Более того, когда последний страус Диотелеса, разбитый параличом и потерявший все перья, умер, то по предложению Николая пигмей был назначен педагогом Селены. Сидя в своем дворце на Антиродосе, Цезарион колебался, прежде чем подписать указ:
– Мой учитель Евфроний уверяет, что твой эфиоп опасен для маленьких девочек, что он навязчив с ними, что его жесты, в конце концов…
– Это только с рабами, – уточнил Николай. – Сын Амона, эти истории происходят только между рабами, учителя могут их игнорировать. Что касается меня, то я считаю, что этот старый дурак слишком благоразумен, чтобы приставать к свободным девочкам: ему дорога его шкура, какой бы черной она ни была…
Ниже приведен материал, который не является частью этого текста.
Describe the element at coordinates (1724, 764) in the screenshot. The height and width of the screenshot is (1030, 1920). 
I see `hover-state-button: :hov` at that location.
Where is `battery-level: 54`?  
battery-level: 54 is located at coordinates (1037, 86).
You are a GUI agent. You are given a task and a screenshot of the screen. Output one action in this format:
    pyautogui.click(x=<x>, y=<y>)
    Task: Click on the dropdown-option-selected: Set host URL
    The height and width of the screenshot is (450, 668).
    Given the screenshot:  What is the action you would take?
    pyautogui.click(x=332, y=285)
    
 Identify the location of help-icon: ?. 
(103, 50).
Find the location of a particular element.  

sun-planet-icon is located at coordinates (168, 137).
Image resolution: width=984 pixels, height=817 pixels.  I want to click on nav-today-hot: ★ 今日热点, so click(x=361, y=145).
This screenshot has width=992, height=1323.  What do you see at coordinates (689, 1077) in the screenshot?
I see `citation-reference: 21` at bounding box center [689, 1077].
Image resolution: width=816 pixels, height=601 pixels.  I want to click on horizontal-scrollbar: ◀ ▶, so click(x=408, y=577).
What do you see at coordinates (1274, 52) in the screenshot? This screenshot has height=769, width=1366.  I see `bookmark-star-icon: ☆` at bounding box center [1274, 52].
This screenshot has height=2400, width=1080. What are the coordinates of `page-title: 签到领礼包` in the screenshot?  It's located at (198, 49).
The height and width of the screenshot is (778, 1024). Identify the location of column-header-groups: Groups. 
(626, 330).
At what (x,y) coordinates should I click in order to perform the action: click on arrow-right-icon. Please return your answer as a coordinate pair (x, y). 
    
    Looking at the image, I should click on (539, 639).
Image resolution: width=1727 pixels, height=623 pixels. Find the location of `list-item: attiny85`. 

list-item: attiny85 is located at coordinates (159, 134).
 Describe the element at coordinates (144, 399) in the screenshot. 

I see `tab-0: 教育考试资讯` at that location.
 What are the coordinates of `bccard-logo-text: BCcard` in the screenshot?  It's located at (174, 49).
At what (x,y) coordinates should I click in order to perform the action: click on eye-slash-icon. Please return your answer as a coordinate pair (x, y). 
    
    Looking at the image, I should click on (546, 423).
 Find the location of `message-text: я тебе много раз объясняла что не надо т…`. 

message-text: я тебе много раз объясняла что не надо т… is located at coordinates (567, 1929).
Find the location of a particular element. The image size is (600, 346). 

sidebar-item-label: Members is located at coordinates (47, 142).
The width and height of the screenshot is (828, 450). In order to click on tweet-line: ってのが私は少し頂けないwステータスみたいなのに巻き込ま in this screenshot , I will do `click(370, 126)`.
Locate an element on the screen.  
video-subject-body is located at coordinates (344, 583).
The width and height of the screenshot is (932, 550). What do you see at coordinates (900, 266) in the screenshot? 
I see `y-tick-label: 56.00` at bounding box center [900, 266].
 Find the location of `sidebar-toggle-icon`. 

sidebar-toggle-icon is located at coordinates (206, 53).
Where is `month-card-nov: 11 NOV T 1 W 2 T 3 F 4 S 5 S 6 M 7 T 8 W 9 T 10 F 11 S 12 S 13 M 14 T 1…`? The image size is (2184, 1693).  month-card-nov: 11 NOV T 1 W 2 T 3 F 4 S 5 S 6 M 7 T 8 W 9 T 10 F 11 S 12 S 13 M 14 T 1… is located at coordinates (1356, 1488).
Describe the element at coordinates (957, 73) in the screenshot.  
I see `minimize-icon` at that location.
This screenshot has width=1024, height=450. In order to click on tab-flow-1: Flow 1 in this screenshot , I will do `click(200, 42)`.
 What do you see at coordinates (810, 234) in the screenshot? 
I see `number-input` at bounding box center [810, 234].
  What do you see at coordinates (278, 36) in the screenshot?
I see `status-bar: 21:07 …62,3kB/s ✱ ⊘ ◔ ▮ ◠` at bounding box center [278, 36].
– Но Евфроний удивлен тем, что он падок на столь молодых девственниц, семи или восьми лет. Ладно еще мальчики такого же возраста: у всех моих министров, даже у евнухов, есть свои сладкие детки… Но девочки семи лет!..
– Он принимает их за равных, вот в чем дело. – И добавил: – С девочками, не достигшими половой зрелости, он не рискует оставить после себя след: «Если бы я дожидался, пока им исполнится тринадцать лет и они умрут, рожая черно-белого ребенка, – вот тогда бы я заработал порку!» Этот чудак не так уж глуп, мой господин. В любом случае твоя сестра к нему очень привязалась и не простит нам, если мы их разлучим. Она смотрит на него как на игрушку, а он почитает ее как богиню. Точнее – если мне позволено произнести такую бестактность, – он воспринимает принцессу как собственного ребенка: дважды он спас ей жизнь, дав дельные и ценные советы.
– Назначим его, – вздохнул Цезарион. – Но среди рабынь нужно найти для него маленькую девочку на его вкус, и пусть держится только ее… А разве у Таус, кормилицы Александра, нет дочери?
– Да, действительно! Тонис, молочная сестра твоего брата.
– Отдай ему ее, если она хорошенькая. И пусть не смеет прикасаться к царице Кирены даже взглядом!
Селена больше не была влюблена в своего старшего брата так, как раньше. В восьмилетнем возрасте у нее не было ни таких игр, ни таких развлечений, как у него. Но когда она начинала проказничать, стоило только пригрозить пожаловаться Цезариону, как девочка тут же становилась шелковой и послушной: сын Амона, ее брат, станет фараоном, а она – его женой, и Селена гордилась этим, преклоняясь перед его божественной волей. Что касается остального, то ей больше не нравился запах жениха (когда он останавливался во дворце Тысячи Колонн, возвращаясь из палестры, от него всегда пахло горьким потом), ей больше не нравился его голос, теперь такой неровный и шероховатый, а также его кожа, которая над верхней губой потемнела, что придавало ему строгий вид. Однако ей все еще нравился его пристальный взгляд, его грустная улыбка и красота рук, машинально поглаживающих золотую шерсть сфинксов, когда он говорил. Она всегда мечтала прикоснуться к его рукам. Как там напевала ей няня? «Ах, почему же я не раб, льющий воду на твои пальцы?..» Цезарион, я – гранат, спеющий в глубине сада: придет день, когда я напою тебя.